Ex-spouses deserve clarity on alimony reform

As published in the Sun Sentinal

An op-ed by Tripp Scott's Henny Shomar

The Florida Legislature passed an admirable reform of Florida’s laws on alimony and child custody last legislative session. But one part of this law is leaving some ex-spouses worrying about their futures, and they deserve certainty.

Prior to recent reforms, presiding judges could grant one of several forms: “Bridge the Gap” awards of two years or less; “Rehabilitative,” temporarily sustaining an ex-spouse restarting or establishing a career; “Durational” for a set period, primarily after a short- or moderate-duration marriage (as defined by Florida’s alimony statute, Section 61.08); and “Permanent” when one party lacked “the financial ability to meet … needs and necessities of life,” usually after a long marriage but also in shorter ones under exceptional circumstances.

But this basic alimony system was overdue for modernization. It was established back when wives were largely dependent on their husbands for income across the economic spectrum — many could not enter contracts or get credit, much less establish earning power. Today’s workplace accommodates full-time careers for women, many of whom, even those with children, have earning capacity even exceeding their husbands’.

Reflecting this growing economic independence, some advocates argued that longer-term alimony awards disincentivized recipient spouses from taking action to support themselves. Moreover, ex-spouses paying permanent alimony lamented their inability to retire on their own terms, in particular as the Florida Supreme Court had created a presumption of 65 years as a reasonable retirement age.

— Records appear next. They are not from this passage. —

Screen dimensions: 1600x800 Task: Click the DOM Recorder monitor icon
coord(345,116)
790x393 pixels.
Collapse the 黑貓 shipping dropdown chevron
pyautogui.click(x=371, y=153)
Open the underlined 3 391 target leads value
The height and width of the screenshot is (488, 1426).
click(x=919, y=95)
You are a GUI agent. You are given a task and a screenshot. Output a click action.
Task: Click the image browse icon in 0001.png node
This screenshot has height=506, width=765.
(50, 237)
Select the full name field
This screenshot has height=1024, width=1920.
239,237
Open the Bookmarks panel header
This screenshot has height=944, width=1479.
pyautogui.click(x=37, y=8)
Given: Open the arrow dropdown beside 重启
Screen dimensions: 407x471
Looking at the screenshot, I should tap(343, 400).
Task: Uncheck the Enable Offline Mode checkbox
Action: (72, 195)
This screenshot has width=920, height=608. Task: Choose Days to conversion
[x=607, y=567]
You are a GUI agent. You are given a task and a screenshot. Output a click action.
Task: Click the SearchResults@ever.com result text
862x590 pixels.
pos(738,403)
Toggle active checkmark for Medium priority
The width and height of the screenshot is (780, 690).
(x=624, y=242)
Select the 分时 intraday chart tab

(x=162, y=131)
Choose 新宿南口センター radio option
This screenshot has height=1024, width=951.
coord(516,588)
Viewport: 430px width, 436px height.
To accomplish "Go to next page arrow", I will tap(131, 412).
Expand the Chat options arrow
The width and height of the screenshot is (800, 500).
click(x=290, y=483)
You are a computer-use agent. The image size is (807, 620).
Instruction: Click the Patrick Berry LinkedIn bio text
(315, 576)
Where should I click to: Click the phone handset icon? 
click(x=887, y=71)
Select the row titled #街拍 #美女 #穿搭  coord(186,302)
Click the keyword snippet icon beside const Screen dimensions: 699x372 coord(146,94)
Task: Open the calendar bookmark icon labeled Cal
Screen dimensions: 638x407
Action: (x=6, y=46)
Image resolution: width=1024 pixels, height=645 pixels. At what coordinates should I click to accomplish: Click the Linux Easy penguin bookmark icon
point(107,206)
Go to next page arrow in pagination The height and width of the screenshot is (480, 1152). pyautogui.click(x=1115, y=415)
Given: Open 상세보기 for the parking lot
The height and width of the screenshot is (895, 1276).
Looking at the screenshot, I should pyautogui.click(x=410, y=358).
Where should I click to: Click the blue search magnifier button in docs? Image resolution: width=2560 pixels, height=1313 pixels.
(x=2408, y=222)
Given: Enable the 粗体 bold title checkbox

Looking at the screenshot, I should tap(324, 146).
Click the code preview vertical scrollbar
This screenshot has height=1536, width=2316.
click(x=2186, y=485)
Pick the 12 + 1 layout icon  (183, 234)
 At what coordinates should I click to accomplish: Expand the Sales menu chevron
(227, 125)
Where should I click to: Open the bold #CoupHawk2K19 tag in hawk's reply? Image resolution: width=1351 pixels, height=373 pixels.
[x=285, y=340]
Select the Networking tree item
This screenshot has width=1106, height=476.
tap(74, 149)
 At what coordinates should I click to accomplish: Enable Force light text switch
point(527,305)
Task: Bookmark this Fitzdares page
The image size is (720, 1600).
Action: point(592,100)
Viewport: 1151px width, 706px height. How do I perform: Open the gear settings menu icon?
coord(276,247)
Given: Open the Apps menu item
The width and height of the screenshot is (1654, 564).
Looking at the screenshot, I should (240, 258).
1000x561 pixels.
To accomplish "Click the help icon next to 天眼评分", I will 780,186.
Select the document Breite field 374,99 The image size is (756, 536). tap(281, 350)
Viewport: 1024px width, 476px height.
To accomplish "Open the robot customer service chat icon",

Then there’s the primary goal of most clients: bringing the arduous divorce process to a swift, just and predicable conclusion. This objective was undermined both by the wide latitude given to judges, which often led to very different results in comparable cases, and lack of clarity on grounds for modifying decrees. Modifications previously required a “substantial, material and unanticipated change in circumstances,” a provision Florida courts labeled an “extraordinary burden,” remarriage, or the establishment of a largely undefined “supportive relationship.”

But now, after more than a decade of attempts and three gubernatorial vetoes, the Florida Legislature has passed, and Gov. Ron DeSantis has signed, a bill addressing the need for modernization and providing greater certainty and finality to the process and aftermath.

The new law’s key step toward modernization was eliminating permanent alimony for requests pending or filed on or after July 1. Meanwhile, the bill streamlines alimony determinations through formulas largely based on length of marriage that limit, while not fully eliminating, judicial discretion in setting durational alimony awards.

The law also removes the burden that a change in circumstances be “unanticipated” and more clearly defines a “supportive relationship” as “provid(ing) financial or economic support equivalent to a marriage,” mandating that alimony or child support be modified or terminated in such cases. The bill also redefines retirement age to reflect Social Security Administration parameters — as early as 62 years — and allows consideration of customary retirement ages in payors’ professions, as well as codifying into law other factors the Supreme Court has previously suggested could be considered in determining potential relief from alimony awards.

And that’s where the controversy arises. Many ex-spouses, especially older women who might have put their careers on hold to be full-time homemakers and are fully dependent on payments from their former husbands, fear that their awards will be upended and that they will be cast into poverty. Others made concessions as part of settlements — “vested” rights that DeSantis stated could be “impaired” in justifying a previous veto.

Will such decrees already in place, especially awards of permanent alimony, be subject to retroactive modification or not? One key factor in determining the ultimate answer: The Legislature rejected an amendment specifically barring modifications for existing decrees.

All of which means the issue will be up to the courts to settle, and vulnerable ex-spouses argue they’ll be tossed into a twilight zone of worry and uncertainty, defeating a key purpose of the reforms.

And they have a case — literally — unless the Legislature steps forward one more time in its next session and provides some needed clarification, either by barring retroactive modifications or setting clearer and potentially more stringent standards in setting aside long-term awards.

The bottom line: Big, game-changing divorce reforms have arrived in Florida, and for the most part, they properly reflect the need for the law to establish certainty and keep up with changing times. But one further tweak may well be needed to ensure the security of ex-spouses.